Sus 450 hectáreas se destinan a la agricultura y la caza. "No nos hemos planteado en serio venderlo", afirma uno de los dueños, marqués de la Lapilla y de Monesterio
Los últimos cambios en la propiedad de Coto de Lomeda dentro de esta familia de aristócratas fueron peculiares. Una tía bisabuela sin descendencia decidió en 1930, sin que se sepa la razón, dejarlo en herencia a la tercera generación, a la que aún le faltaban muchos años para nacer, mientras la primera y segunda quedaban solo como usufructuarias. Así las cosas, de los actuales dueños, 12 son de pleno disfrute (ocho hermanos, la tercera generación, y cuatro sobrinos, la cuarta), y la decimotercera titular es aquella marquesa recordada por Águeda, la madre de Juan Pedro de Soto Martorell y otros ocho hijos (uno ya fallecido), que mantiene el derecho de uso.

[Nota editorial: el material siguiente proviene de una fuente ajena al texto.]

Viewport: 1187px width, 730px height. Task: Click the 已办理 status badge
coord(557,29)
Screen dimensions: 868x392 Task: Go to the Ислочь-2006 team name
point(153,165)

En realidad, esta propiedad no está ahora unida a ningún título —los señoríos se suprimieron hace casi dos siglos—, pero al transmitirse entre miembros de una misma familia de nobles, siempre termina vinculada a una persona con alguna distinción. "Uno ya no tiene un pueblo por ser conde o duque, sin embargo, te puede ofrecer una posición social y más poder económico", explica Jaime Salazar y Acha, autor de una obra de referencia, Elenco de Grandezas y Títulos Nobiliarios.
Solo podían vivir nueve familias, que recibían una casa, terreno y ganado. Al año pagaban a una marquesa una cantidad de dinero. En los sesenta quedó deshabitado
El régimen de vida en esta pedanía del sur de Soria, próxima a la frontera con Zaragoza, era especial. Solo podían habitarla nueve familias y todas recibían lo mismo: una casa (suya hasta su muerte), una parcela de tierra y unas 60 cabezas de ganado. A cambio, debían pagar una cantidad fija anual al administrador de la marquesa, un canónigo de Sigüenza y luego un sobrino abogado de este. Y además, por la falta de espacio, regía una norma: los hijos tenían que abandonar el pueblo, salvo el pequeño, que se quedaba al cuidado de sus padres, y al cargo del campo y la ganadería.
"Allí se vivía bien", asegura Águeda. "La tierra era fuerte y muy fértil. Nunca nos faltó de nada. Teníamos luz las 24 horas y el agua la íbamos a buscar en caballos", explica esta mujer, residente hace 52 años en Logroño. "Siempre hubo escuela, incluso cuando solo quedaba un niño. No había tienda ni bar, pero los lunes comprábamos en el mercado de Arcos de Jalón y los domingos estábamos en alguna casa jugando a las cartas. Dos veces al año, en las ferias, había baile. El médico y el cura eran de Velilla de Medinaceli, a tres kilómetros".
Sin embargo, todo eso no fue suficiente y el municipio quedó despoblado en apenas dos años. "Eran los tiempos en los que a todos les dio por irse a la capital. Había cuatro matrimonios con hijos y se fueron. Así que el resto seguimos el mismo camino", dice con pena Águeda.
Ella es de las últimas personas en mantener viva la memoria de un lugar tan singular y del que tan poco conocen las instituciones e historiadores locales. Muchos siempre han creído que era una leyenda el relato que circulaba en la provincia sobre el pueblo propiedad de los marqueses. Pero era verdad.